┌─ DATA LISTING
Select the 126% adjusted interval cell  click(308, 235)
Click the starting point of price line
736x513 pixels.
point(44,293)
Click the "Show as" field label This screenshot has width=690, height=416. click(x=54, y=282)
└─
┌─ DATA LISTING
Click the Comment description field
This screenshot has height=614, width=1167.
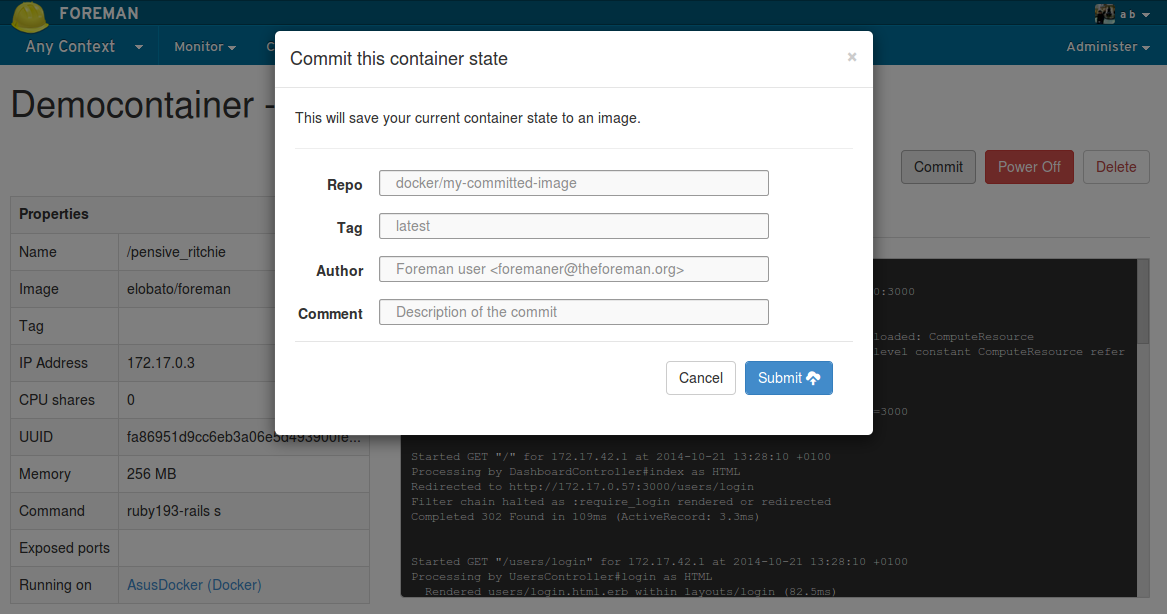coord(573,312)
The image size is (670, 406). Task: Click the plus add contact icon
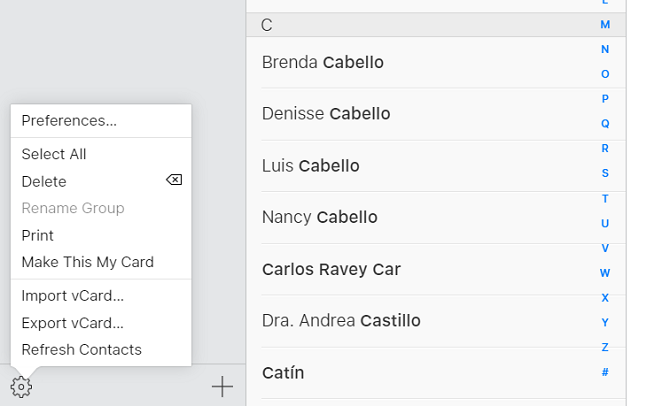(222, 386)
└─
▶ **WHAT TO DO**
In the data above, find the line with "Select the 126%" and the line with "height=416. click(x=54, y=282)". Retype both, plus every line between them, exactly.

▶ **EXERCISE OUTPUT**
Select the 126% adjusted interval cell  click(308, 235)
Click the starting point of price line
736x513 pixels.
point(44,293)
Click the "Show as" field label This screenshot has width=690, height=416. click(x=54, y=282)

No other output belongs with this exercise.